仲介手数料とは、不動産会社に売買や賃貸の仲介を依頼して契約が成立したときに支払う報酬のことです。物件の紹介、条件交渉、契約手続きのサポートなどに対する対価で、成約してはじめて発生するのが基本です。
仲介手数料をわかりやすく解説
仲介手数料は、売主と買主、または貸主と借主のあいだに入り、取引を成立させた不動産会社へ支払う費用です。売買では「宅地建物取引業法」によって上限が決められており、一般的には「売買価格の3%+6万円+消費税」がよく知られています。ただし、この速算式が使えるのは売買価格が400万円を超える場合で、400万円以下の部分は区分ごとに料率(200万円以下は5%、200万円超400万円以下は4%)が定められています。さらに、2024年7月からは、800万円以下の低廉な空き家等の売買では、通常の上限計算にかかわらず仲介手数料の上限を30万円(税抜)まで受け取れる特例が設けられています。このように、価格帯や物件の種類によって計算方法が変わることもあります。賃貸でも、家賃の1か月分以内を上限とする考え方があり、地域や取引慣行によって負担割合が異なることがあります。大切なのは、仲介手数料は「不動産会社に払うすべての費用」ではなく、あくまで仲介業務への報酬だという点です。広告費や司法書士費用、引っ越し費用などは別の支出として考える必要があります。
実務での注意点・よくあるケース
実際の売買では、仲介手数料の金額だけを見て判断すると、後で想定外の出費が増えることがあります。たとえば売主は、仲介手数料のほかに譲渡所得税の可能性や測量費、抵当権抹消費用がかかることがあります。買主は、仲介手数料に加えて、登記費用、住宅ローン関連費用、火災保険料、固定資産税の精算金などが必要になることがあります。

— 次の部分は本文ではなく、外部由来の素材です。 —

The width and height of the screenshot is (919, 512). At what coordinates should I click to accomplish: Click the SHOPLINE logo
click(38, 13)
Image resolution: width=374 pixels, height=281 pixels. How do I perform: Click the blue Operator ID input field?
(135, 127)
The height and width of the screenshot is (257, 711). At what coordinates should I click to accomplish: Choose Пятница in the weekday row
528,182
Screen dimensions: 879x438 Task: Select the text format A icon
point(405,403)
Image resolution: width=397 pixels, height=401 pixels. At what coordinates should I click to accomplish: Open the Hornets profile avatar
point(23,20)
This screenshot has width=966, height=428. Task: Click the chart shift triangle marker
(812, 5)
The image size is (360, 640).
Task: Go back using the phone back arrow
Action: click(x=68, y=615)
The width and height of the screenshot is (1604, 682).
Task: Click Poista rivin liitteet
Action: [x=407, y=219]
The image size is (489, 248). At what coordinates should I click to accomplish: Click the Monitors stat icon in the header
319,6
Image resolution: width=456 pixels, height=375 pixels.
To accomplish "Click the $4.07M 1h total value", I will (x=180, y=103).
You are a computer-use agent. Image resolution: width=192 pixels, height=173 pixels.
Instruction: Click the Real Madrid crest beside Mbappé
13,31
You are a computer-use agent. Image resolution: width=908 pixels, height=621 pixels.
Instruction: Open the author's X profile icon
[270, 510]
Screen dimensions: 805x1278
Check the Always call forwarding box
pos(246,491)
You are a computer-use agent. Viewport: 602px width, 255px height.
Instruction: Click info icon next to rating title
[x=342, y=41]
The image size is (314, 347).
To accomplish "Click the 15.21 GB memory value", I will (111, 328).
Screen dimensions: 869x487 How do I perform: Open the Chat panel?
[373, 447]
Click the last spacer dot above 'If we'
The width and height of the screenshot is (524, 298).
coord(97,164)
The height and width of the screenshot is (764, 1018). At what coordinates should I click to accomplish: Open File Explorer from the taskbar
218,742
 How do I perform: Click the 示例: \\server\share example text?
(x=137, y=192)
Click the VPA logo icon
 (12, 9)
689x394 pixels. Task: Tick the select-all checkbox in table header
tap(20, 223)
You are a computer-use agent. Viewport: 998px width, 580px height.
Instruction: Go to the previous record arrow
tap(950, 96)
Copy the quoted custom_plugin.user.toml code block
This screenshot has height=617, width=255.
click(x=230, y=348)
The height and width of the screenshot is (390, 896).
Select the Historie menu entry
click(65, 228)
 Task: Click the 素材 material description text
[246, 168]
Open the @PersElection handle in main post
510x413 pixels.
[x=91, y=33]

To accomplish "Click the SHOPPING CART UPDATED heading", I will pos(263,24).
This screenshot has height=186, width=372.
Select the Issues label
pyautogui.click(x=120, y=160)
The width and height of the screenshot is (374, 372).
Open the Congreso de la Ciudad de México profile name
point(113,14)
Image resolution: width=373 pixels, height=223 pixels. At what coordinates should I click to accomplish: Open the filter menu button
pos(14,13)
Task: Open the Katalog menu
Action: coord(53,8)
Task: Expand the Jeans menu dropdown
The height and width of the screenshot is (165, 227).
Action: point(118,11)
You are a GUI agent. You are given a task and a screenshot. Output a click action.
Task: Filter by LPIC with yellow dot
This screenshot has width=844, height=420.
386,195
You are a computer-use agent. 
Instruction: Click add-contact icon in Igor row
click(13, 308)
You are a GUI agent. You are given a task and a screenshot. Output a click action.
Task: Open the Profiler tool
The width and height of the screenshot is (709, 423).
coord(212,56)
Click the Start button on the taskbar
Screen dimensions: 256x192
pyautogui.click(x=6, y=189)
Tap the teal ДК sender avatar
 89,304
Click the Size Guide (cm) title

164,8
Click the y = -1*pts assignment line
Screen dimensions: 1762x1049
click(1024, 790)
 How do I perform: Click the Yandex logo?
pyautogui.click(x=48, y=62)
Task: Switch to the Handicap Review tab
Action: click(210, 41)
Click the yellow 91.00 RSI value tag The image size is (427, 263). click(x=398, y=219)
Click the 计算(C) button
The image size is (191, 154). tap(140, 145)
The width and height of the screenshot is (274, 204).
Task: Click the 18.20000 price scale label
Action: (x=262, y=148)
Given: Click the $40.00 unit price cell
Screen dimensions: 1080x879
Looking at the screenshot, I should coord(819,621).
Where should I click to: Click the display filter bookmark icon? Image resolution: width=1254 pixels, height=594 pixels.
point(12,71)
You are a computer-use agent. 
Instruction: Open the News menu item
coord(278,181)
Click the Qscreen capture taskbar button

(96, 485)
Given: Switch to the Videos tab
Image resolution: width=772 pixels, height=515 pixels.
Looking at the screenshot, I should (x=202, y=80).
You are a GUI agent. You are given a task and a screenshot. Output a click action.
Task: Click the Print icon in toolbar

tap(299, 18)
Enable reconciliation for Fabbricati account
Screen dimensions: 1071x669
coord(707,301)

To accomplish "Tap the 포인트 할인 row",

- 売主目線: 「手元にいくら残るか」を、仲介手数料を含めた総費用で確認する
- 買主目線: 物件価格だけでなく、諸費用込みの総予算で資金計画を立てる
- 共通: 契約前に、仲介手数料の計算式、支払時期、税込か税抜かを必ず確認する
また、仲介手数料は「契約成立時」に発生するのが基本なので、内見しただけ、相談しただけでは通常かかりません。とはいえ、媒介契約の内容やキャンセル時の扱いなどは事前確認が安心です。まれに「仲介手数料無料」や「半額」を見かけますが、その分の条件が他にないか、サービス範囲は十分かを見ておくと納得感が高まります。
よくある質問
Q. 仲介手数料は値引きできますか?
法律で「必ずこの金額を払わなければならない」と固定されているわけではないため、交渉の余地がある場合はあります。ただし、不動産会社ごとの方針や、物件の人気、取引の難易度によって対応はさまざまです。値引きだけを前提にするより、説明の丁寧さや契約後のサポートも含めて総合的に判断するのがおすすめです。
Q. 仲介手数料はいつ払うのですか?
一般的には売買契約時と引き渡し時に分けて支払うケースが多いですが、会社によって異なります。賃貸では契約締結時に支払うことが多いです。支払時期が早いと資金繰りに影響するため、重要事項説明や見積書で事前に確認しておくと安心です。